ニコンの前回のラインアップは、ベースになる中級機(D100)→そのライトウエート版である普及機(D70)→ファミリー版(D50)、と順番に出てきたわけ。2006年もベースになる中級機(D200)→ライトウエート版(D80)ときたので、次はD80のファミリー版のような普及モデルが出てくるもんと思ってたのだ。
そしたら、まったく新しいモデルD40が登場したのである。機能の取捨選択がすごい。
 | | 左から、D70s、D40、D200。D40が小型で全体に丸みがあるのがわかると思う |
例えば測距システム。D100系は5点測距、D200系は11点測距で、最近はエントリーモデルでも7〜11点測距が当たり前だが、D40は3点測距だ。
例えばレンズ駆動用モーターを取っぱらったこと(これについては後述)。
例えばシャッターは電子シャッター兼用であること(高速シャッター時に太陽などの高輝度被写体があるとスミアのでることがある)。
そして、ボタンの数も減り、たいていの機能は液晶ディスプレイを見ながら十字キーで操作、となった。
その代わりに得たのが小型軽量低価格である。とにかく小さくて軽くてかわいいのである。一眼レフとしては破格の可愛さだ。重さは475g。ペンタックスの*ist DL2が470gなので最軽量ではないが、最軽量レベルだ。
 | | メディアはSDメモリーカードを採用。SDHC規格にも対応している |
そして安い。ボディのみなら5万円台で買える。
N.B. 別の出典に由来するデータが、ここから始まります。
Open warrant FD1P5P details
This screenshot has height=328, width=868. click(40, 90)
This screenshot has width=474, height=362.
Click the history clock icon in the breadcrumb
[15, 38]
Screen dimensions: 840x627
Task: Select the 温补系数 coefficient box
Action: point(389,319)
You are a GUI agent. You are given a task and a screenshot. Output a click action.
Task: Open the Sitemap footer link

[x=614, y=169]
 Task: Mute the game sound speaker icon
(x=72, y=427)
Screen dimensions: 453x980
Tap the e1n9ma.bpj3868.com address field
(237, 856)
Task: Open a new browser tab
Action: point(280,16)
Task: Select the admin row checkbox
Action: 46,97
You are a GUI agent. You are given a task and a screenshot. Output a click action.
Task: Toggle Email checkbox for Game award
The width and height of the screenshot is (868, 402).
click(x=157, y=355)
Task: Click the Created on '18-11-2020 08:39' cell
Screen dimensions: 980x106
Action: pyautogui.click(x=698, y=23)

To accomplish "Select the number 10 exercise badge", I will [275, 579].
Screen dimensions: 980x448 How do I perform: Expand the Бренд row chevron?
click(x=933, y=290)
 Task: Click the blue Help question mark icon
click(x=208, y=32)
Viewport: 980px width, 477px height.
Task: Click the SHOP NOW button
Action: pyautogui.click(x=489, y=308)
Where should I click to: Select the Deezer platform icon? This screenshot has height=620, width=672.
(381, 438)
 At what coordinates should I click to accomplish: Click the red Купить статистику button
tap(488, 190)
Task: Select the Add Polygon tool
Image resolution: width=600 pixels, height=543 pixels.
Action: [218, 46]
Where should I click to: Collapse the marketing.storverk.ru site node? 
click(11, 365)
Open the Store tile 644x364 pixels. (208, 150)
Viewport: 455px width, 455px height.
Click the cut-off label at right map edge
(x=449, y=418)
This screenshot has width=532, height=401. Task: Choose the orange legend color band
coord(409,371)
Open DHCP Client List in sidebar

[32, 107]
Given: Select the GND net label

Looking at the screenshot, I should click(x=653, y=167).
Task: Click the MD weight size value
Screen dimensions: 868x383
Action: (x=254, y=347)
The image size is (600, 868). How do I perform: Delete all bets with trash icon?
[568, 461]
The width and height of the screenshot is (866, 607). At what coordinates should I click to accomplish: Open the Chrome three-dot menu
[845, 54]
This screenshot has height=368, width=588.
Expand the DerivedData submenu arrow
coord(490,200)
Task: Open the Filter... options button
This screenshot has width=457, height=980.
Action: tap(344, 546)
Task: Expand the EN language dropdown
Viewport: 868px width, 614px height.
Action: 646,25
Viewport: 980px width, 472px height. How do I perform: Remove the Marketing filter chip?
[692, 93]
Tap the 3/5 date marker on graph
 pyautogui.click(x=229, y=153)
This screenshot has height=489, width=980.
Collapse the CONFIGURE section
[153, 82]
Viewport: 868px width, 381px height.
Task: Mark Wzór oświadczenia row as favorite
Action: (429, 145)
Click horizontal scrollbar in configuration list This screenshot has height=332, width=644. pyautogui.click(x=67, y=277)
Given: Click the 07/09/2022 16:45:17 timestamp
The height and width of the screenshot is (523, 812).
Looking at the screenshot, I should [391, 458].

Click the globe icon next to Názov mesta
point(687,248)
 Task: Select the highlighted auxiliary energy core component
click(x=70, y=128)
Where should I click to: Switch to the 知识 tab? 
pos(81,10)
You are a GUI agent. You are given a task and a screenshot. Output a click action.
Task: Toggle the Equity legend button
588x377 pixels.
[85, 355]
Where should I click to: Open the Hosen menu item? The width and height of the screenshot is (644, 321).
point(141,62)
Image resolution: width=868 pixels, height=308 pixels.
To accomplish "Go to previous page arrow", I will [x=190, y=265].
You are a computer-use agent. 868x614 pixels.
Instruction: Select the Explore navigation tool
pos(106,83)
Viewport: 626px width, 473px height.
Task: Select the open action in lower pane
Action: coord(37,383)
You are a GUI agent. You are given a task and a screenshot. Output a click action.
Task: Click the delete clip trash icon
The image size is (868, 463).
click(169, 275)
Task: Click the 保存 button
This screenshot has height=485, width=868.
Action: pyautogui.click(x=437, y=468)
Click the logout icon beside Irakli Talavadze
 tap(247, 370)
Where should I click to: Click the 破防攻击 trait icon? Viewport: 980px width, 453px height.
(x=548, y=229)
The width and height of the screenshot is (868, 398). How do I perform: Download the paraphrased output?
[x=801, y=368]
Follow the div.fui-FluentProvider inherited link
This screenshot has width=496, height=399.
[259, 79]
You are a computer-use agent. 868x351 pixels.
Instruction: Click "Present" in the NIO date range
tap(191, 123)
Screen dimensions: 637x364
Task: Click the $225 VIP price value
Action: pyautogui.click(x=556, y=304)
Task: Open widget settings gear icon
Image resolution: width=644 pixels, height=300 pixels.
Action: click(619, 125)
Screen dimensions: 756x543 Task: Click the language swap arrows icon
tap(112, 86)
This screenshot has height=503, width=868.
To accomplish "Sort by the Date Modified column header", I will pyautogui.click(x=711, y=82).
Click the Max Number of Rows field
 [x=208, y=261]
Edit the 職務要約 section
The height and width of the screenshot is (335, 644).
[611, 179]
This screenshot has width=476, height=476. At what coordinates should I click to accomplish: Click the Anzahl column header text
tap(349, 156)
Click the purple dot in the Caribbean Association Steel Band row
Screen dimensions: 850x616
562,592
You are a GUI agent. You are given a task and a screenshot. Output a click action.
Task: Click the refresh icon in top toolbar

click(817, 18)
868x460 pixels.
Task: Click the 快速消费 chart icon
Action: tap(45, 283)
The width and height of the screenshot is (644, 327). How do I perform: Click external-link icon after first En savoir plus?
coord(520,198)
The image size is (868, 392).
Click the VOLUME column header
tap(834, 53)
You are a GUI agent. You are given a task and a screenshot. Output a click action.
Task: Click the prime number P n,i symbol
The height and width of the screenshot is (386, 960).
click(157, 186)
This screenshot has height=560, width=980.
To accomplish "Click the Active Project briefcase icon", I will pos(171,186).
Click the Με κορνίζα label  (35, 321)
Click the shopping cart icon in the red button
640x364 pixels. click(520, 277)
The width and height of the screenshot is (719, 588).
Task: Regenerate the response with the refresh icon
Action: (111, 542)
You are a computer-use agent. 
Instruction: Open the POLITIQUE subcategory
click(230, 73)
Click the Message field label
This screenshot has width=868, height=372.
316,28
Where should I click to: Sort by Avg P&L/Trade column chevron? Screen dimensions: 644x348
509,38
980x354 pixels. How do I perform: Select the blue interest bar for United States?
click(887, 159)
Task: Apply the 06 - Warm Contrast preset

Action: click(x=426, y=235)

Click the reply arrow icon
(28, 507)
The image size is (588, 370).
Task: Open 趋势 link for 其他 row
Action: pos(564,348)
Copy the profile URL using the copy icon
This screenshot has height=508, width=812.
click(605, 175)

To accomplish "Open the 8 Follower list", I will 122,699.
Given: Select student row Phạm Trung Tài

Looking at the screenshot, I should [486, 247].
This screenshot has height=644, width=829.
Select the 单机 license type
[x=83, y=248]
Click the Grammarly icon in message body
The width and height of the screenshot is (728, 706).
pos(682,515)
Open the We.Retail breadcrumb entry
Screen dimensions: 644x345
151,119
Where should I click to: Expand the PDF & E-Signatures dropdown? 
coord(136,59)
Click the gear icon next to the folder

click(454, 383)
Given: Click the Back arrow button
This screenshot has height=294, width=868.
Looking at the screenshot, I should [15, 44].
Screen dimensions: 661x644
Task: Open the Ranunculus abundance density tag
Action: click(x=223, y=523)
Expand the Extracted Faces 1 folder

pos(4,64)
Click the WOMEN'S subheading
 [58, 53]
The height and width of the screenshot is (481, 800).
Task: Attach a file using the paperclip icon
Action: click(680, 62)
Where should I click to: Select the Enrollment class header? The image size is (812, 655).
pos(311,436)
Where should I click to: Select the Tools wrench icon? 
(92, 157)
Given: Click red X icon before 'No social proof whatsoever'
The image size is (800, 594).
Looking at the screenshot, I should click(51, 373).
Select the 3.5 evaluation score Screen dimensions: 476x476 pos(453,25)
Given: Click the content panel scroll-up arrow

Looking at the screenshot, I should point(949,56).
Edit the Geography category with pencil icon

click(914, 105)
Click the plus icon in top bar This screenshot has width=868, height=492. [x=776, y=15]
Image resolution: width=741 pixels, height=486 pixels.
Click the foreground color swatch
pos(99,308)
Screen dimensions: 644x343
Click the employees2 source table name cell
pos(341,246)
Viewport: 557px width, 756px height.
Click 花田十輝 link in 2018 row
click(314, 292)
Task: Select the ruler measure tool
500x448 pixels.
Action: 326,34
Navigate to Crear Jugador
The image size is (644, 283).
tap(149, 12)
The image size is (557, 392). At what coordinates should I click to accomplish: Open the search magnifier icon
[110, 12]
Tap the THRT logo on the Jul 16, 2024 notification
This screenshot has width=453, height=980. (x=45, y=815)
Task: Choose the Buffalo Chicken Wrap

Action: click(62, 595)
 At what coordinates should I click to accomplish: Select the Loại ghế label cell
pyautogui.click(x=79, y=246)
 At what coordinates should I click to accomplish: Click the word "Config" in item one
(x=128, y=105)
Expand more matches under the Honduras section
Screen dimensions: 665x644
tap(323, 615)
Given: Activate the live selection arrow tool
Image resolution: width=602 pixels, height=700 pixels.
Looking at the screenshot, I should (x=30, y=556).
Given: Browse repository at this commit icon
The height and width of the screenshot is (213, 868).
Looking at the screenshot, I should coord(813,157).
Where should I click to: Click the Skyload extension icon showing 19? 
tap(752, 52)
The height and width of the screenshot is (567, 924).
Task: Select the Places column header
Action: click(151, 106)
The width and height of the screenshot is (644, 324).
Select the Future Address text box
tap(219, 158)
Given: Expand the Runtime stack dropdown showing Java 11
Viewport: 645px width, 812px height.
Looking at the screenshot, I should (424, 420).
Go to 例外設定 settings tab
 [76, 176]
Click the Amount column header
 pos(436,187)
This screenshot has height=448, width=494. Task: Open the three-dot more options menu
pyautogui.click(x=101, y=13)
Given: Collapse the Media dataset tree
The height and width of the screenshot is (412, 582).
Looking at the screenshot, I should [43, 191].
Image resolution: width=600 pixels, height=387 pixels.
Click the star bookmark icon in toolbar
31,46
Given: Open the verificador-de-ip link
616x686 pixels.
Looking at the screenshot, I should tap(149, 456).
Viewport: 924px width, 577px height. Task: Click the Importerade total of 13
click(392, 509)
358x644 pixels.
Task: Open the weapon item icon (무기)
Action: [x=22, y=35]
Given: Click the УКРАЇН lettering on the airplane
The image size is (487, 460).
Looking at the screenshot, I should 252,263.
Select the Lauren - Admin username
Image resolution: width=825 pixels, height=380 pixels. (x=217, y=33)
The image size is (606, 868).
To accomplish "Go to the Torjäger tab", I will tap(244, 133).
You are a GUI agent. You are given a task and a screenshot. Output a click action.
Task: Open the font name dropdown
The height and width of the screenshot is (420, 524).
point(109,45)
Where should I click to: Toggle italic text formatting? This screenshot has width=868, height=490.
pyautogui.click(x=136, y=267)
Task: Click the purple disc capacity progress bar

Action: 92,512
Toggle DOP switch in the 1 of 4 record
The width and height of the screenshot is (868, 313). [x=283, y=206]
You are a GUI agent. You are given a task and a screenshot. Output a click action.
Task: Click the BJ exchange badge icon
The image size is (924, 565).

銀塩時代のエントリー向け一眼レフに近いレベルまできたのである。
 | | バッテリーは上位モデルとは異なる薄型のタイプ。容量は1,000mAhとちょっと落ちているが、CIPA規格で約470枚、ニコン独自条件で約2,200枚の撮影が可能。使っていてバッテリーの持ちが悪いと感じることはまったくなかった |
●エントリー向けに思い切った設計を行ったD40
D40の基本ターゲットは初めて一眼レフを買うエントリー層。たぶん、ファミリーや女性。だから小さくて軽くて安いを最優先にしたのだ。ボディが小さい分小さめの手でも持ちづらいということはないし、全体に柔らかい曲面で指の置き位置も考えられているので、グリップは非常に手にやさしくて持ちやすい。手が大きいとちょっと小指が余るかなというくらい。ボディデザインは秀逸だ。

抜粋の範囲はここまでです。